Does Photography Flourish in Difficult Times?

The COVID-19 lockdowns may have cancelled festivals and closed down museums around the world, but some artists have continued to thrive.  

Emirati photographer Jalal Bin Thaneya told Arab News that in his field the pandemic has only slowed down artistic photography.

“Some documentary and news photographers are still able to work, especially those employed by organizations and governments fighting the virus,” Thaneya said. “Documenting and getting images of what is happening on the ground is extremely important.”

“Photography records moments,” the artist said. “In World War II, (the American photographer) Margaret Bourke-White was actively taking pictures and she has been a big influence on me.”

This, he believes, is an example of how photography and art have flourished during difficult times.

Despite the delays the lockdown has imposed on Thaneya’s projects, he says he now has got more time to work on his unpublished pictures.

“Priorities have shifted overnight. I have many images I made that I never showed which I’m currently compiling. The lockdown has given me time to organize myself and prepare for future projects,” he said.

The self-taught artist, who enjoys capturing industrial facilities and ghostly landscapes, said: “What I do is very niche and not widely appreciated in the region.”

He discovered his passion by “accident” in 2013. “I saw old architecture being demolished at the Jabal Ali port and it is from that point that I started taking pictures of abandoned spaces before focusing on industrial landscapes and artefacts from 2016 to date.”

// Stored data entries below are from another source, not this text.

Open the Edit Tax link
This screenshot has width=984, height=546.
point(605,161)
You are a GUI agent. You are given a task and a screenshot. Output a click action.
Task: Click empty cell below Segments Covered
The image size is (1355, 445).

Thaneya believes that many people look down on his job. “However, if I listened to what people said, I would’ve stopped many years ago,” he added.

“You’ve got to follow your intuition and do things that give you purpose. Listening and following the crowd will only dilute your character and individual essence,” he advised other photographers who wish to pursue this career.

“We cannot allow others to do the thinking for us, we need to be clear and focused on what we would like to achieve,” Thaneya said.